#### Records for this task
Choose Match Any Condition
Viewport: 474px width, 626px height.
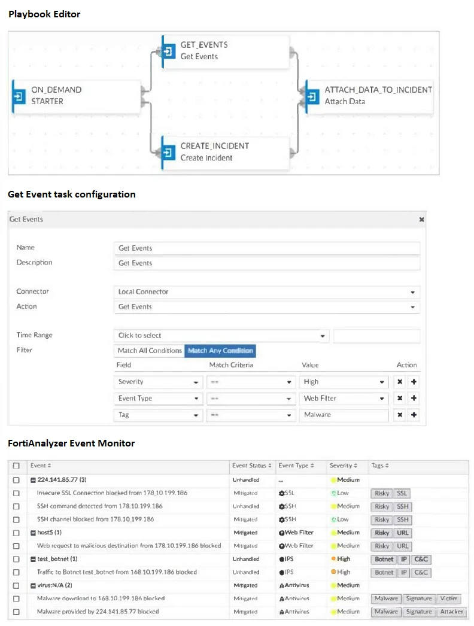[x=220, y=351]
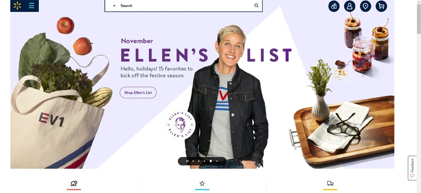Click the star icon below the banner
Image resolution: width=421 pixels, height=193 pixels.
click(x=202, y=183)
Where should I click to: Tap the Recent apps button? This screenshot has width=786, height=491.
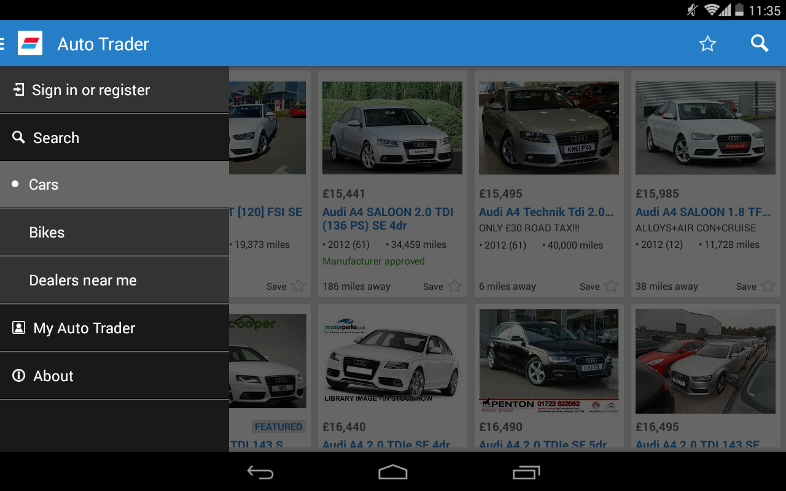526,471
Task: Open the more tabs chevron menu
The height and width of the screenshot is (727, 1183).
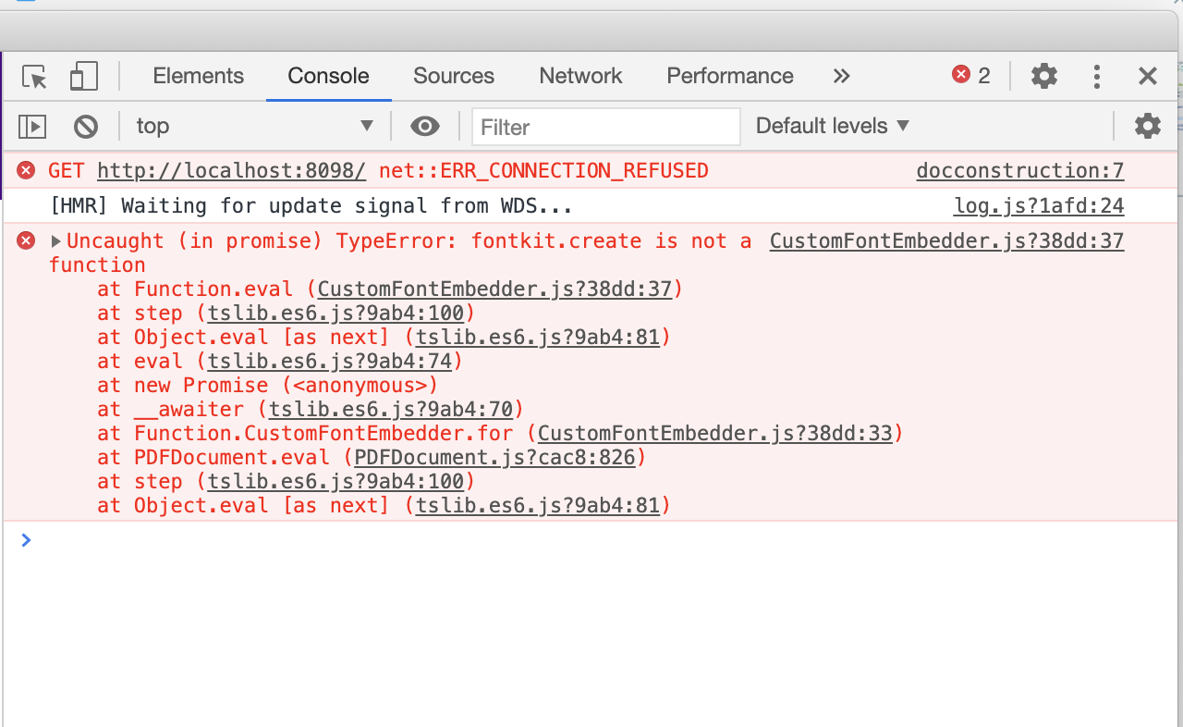Action: pyautogui.click(x=841, y=76)
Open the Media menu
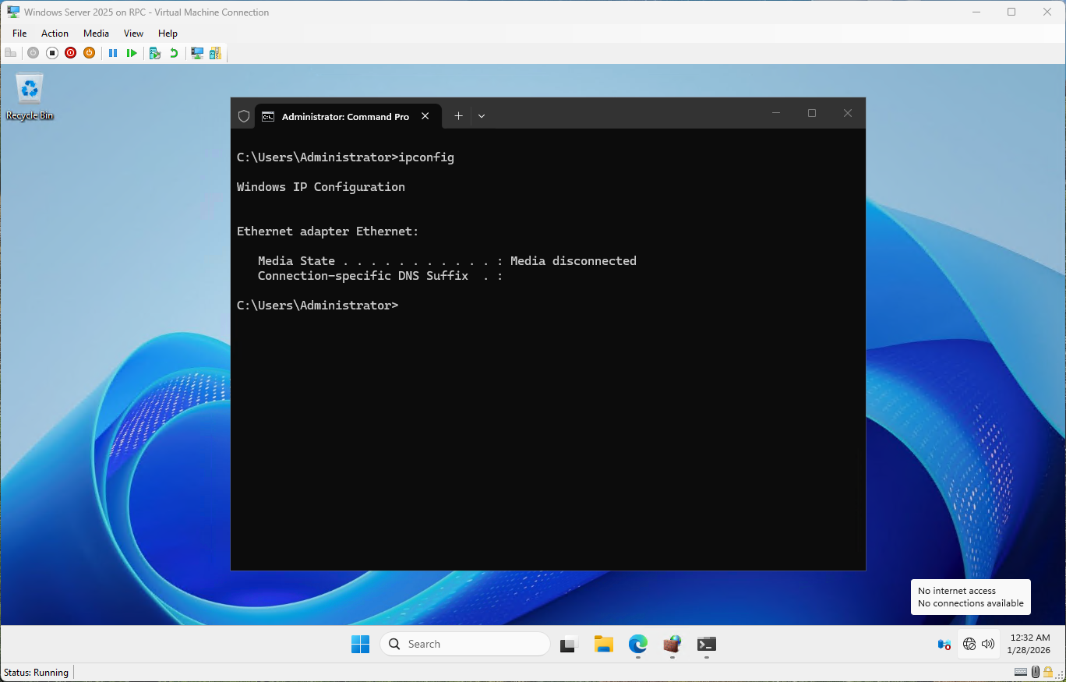Image resolution: width=1066 pixels, height=682 pixels. click(x=96, y=34)

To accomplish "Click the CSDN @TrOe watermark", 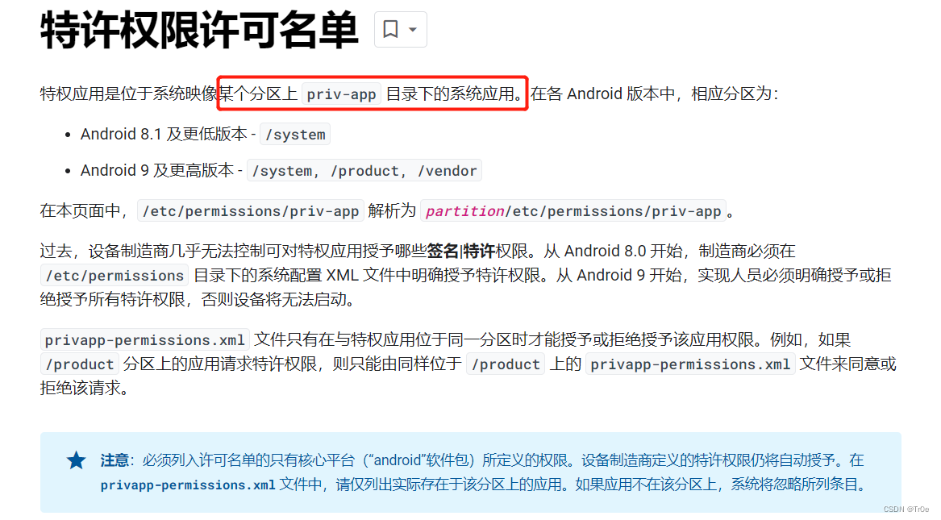I will point(906,510).
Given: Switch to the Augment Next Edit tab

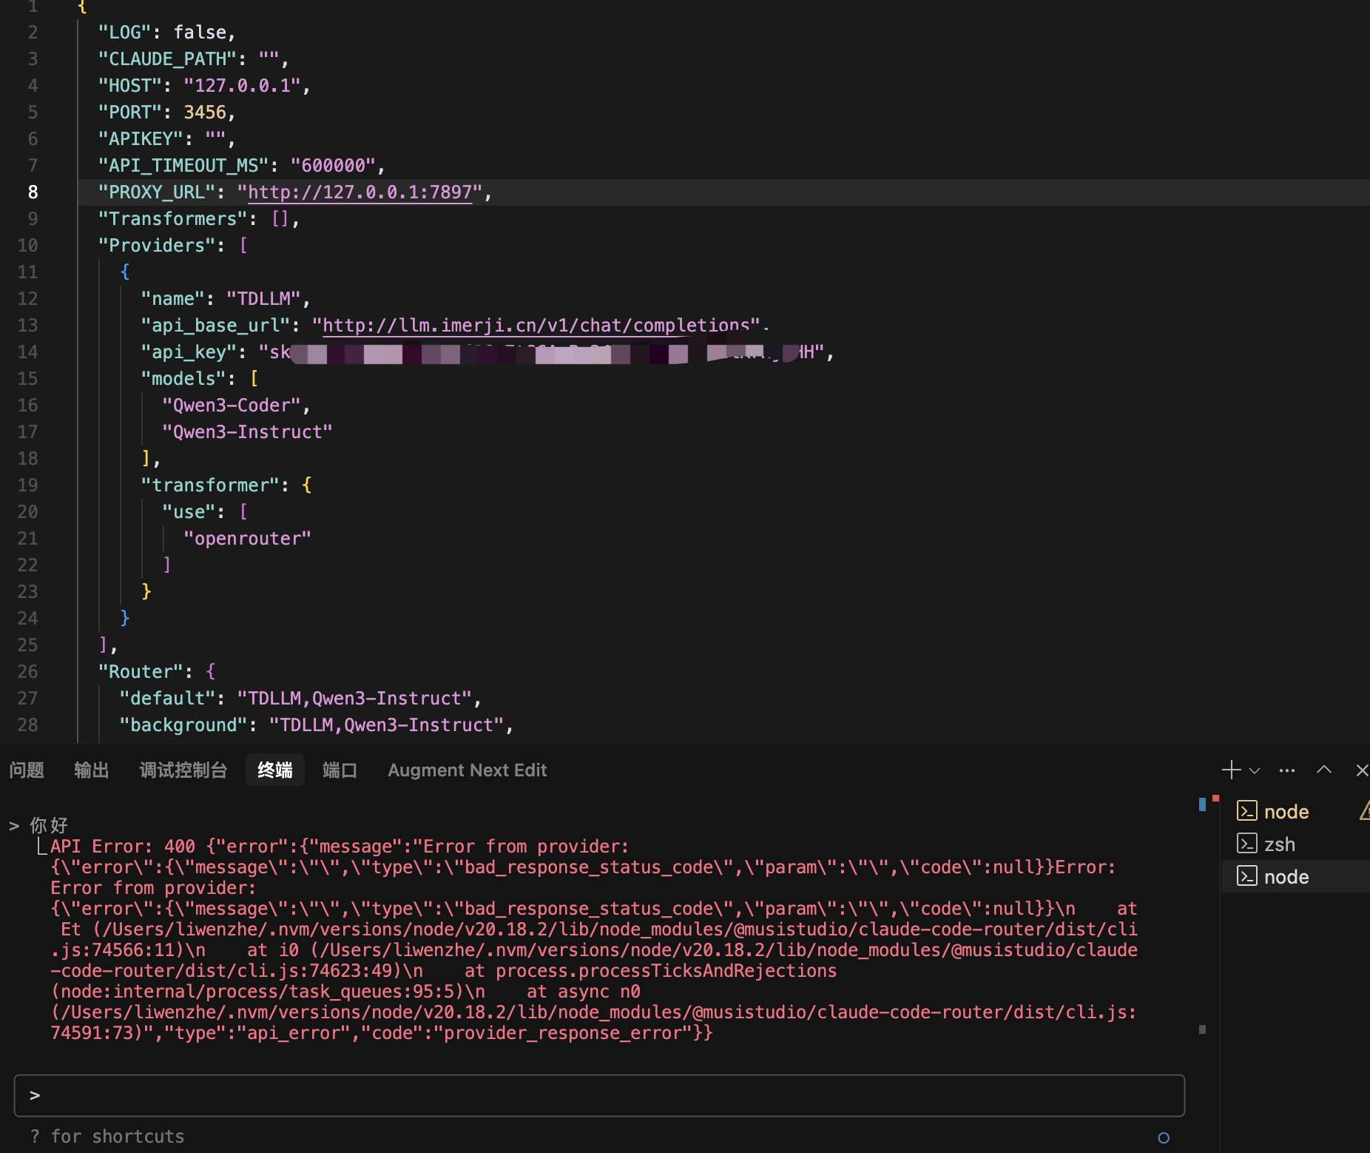Looking at the screenshot, I should (x=468, y=770).
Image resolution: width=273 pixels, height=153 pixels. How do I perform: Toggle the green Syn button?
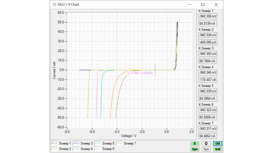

#### What to do
Your answer should contain only the lines from the beginning of the listing above through the line with "Task: Open the more tabs chevron menu", copied exactly and without the pictures.

#### Expected answer
Choose Match Any Condition
Viewport: 474px width, 626px height.
[x=220, y=351]
Click the star icon below the banner
Image resolution: width=421 pixels, height=193 pixels.
click(x=202, y=183)
Where should I click to: Tap the Recent apps button? This screenshot has width=786, height=491.
526,471
Task: Open the more tabs chevron menu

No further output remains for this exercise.